The price of a drug given to millions of women in the U.S. every year to help speed up labor or recover from childbirth more than doubled this week, in a sign of deepening market dysfunction that has left some health care providers scrambling to find critical medicines.
Endo International PLC raised the price of a one milliliter single-dose vial of Pitocin at the start of December to $3.60, according to its wholesale acquisition cost, up from $1.68 previously.
Prices for other common hospital drugs including ketamine, an anesthetic, and adrenaline, used to restart hearts and reverse allergic reactions, have also jumped in the past week, according to a company that tracks prices.
The increases are being driven in part by diminishing supplies of many older, widely used medications that reap little if any profit for manufacturers. The number of drugs that are scarce in the U.S. has recently doubled, rising to 110 as of September from 55 in mid-2017, according to the U.S. Food and Drug Administration.
"It's so frustrating to not have the basic supplies that you need and to also be charged more for basic supplies that you don't have enough of," said Erin Fox, the senior director of pharmacy at University of Utah Health, who monitors drug shortages.
Drugmakers say that a broader trend of declining prices has forced them to look for ways to make producing older generic medications economically viable—including by raising prices. Endo spokeswoman Heather Zoumas Lubeski said that the company has been talking with its customers about how to keep prioritizing "low-value products in a capacity-constrained manufacturing environment."

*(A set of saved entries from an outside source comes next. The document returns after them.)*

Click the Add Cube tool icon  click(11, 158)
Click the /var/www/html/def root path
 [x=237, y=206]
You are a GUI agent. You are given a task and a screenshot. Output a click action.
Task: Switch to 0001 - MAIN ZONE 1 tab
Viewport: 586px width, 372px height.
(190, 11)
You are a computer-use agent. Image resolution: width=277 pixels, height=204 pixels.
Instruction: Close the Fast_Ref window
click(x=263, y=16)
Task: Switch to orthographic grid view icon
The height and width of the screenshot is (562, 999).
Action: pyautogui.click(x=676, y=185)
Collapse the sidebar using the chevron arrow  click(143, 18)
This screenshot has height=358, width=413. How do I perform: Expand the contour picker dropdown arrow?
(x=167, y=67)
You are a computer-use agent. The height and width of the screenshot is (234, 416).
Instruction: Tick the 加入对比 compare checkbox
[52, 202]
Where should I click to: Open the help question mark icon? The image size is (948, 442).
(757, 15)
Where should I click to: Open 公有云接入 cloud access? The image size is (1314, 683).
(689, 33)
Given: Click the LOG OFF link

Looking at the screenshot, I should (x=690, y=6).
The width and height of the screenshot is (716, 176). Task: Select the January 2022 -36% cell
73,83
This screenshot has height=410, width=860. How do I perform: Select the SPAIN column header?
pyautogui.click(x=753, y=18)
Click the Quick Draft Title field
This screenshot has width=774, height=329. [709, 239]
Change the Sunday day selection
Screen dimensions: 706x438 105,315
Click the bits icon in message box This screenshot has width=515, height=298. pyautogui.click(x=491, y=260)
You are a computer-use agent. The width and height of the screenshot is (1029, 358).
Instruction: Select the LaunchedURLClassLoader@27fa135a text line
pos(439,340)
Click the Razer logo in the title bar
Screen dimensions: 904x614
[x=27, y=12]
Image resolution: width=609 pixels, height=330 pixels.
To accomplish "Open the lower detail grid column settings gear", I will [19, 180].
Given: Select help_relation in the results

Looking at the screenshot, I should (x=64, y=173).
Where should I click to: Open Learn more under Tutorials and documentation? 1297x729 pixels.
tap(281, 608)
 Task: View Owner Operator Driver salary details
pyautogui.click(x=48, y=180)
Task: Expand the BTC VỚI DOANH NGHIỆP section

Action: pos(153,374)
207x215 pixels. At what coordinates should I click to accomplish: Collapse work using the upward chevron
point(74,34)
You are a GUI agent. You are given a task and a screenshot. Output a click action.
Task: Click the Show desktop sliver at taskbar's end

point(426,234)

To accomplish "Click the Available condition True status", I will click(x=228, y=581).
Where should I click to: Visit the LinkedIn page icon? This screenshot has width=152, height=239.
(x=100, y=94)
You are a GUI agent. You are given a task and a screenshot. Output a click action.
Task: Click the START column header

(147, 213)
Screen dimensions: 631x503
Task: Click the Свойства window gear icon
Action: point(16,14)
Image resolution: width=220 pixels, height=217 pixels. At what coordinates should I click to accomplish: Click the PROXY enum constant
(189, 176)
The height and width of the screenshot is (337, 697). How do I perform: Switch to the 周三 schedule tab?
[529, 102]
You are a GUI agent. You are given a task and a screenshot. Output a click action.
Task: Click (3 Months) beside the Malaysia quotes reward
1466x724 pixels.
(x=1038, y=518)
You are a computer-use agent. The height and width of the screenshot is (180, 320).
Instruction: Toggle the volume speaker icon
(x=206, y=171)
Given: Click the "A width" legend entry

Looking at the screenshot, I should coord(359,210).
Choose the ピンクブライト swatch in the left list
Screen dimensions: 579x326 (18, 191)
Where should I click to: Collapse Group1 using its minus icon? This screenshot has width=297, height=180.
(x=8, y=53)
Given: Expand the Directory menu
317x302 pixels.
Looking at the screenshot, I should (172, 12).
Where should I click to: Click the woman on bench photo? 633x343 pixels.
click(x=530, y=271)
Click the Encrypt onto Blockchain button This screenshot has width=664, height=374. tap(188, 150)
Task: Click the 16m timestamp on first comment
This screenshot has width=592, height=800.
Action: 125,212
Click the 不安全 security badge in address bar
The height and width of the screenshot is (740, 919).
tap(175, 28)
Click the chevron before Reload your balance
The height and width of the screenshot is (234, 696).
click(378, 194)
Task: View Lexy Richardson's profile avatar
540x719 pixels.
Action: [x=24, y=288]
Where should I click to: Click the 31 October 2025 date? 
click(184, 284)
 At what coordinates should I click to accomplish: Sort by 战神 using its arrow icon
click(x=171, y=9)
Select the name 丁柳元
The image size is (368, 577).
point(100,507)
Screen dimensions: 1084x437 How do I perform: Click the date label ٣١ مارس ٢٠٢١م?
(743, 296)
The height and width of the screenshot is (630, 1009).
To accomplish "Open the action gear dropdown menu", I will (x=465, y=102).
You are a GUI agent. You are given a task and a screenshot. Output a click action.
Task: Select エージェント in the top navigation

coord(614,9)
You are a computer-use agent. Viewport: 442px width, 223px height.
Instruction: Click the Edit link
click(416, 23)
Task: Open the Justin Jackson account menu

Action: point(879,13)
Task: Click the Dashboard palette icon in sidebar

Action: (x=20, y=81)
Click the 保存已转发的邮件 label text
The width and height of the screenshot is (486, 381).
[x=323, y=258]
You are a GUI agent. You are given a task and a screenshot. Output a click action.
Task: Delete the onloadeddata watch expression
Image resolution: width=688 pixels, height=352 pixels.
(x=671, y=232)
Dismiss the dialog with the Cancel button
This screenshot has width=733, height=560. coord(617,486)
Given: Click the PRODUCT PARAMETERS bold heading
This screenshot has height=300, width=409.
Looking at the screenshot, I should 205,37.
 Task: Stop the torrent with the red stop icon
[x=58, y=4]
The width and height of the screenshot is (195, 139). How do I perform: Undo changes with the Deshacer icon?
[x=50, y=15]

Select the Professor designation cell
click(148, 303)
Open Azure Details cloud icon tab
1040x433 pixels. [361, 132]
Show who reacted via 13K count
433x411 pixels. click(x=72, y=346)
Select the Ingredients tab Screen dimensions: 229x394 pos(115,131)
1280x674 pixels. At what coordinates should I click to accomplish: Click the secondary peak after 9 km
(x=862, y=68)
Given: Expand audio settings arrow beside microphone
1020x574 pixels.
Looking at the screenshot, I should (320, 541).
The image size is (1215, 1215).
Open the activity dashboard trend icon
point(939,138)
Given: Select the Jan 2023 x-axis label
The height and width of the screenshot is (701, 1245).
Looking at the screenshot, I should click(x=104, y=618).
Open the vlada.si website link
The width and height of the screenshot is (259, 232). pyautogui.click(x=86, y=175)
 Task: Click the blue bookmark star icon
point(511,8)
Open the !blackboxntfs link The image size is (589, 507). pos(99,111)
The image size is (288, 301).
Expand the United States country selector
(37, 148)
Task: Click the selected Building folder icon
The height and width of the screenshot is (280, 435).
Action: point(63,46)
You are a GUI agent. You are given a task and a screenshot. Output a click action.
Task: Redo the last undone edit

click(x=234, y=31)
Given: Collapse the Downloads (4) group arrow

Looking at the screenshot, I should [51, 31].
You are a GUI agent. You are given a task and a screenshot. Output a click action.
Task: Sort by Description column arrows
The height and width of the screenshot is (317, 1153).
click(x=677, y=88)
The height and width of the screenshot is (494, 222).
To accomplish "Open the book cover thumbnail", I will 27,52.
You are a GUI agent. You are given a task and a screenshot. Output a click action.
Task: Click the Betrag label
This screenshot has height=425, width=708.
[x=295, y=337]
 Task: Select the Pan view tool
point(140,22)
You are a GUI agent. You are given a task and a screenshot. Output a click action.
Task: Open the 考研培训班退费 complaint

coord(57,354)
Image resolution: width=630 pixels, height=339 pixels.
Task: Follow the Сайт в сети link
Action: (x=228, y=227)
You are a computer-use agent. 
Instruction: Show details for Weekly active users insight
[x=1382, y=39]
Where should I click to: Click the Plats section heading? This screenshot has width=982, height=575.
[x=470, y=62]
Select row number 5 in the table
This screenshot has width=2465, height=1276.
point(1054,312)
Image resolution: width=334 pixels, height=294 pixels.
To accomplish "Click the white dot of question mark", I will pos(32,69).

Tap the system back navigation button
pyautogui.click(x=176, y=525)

"Discontinuing the product would be irresponsible, and given the supply fluctuations that have occurred, customers need options for supply," she said.
Hospitals and regulators aren't new to wrangling with drug deficits. Drug shortages almost tripled to 178 in 2010 from 61 in 2005. The situation improved in the ensuing years, but injectable drugs used in hospitals have recently been suffering.
"We certainly don't have easy solutions, or we would have fixed this problem a long time ago," FDA Commissioner Scott Gottlieb said in a speech last month. "But it's gone on too long. The risks have mounted. The frustrations have reached a tipping point. Mine as well. We need to commit to fix things for good."
Quality problems at some major manufacturers and cutbacks at others have led to shortages of critical products and created added work for hospital administrators. Even when drugs return to the market, hospitals have to spend time and money changing their practices, said Fox.
"The extraordinary amount of labor that hospitals have to do to manage through the shortages and make sure the patients aren't impacted is unbelievable," she said.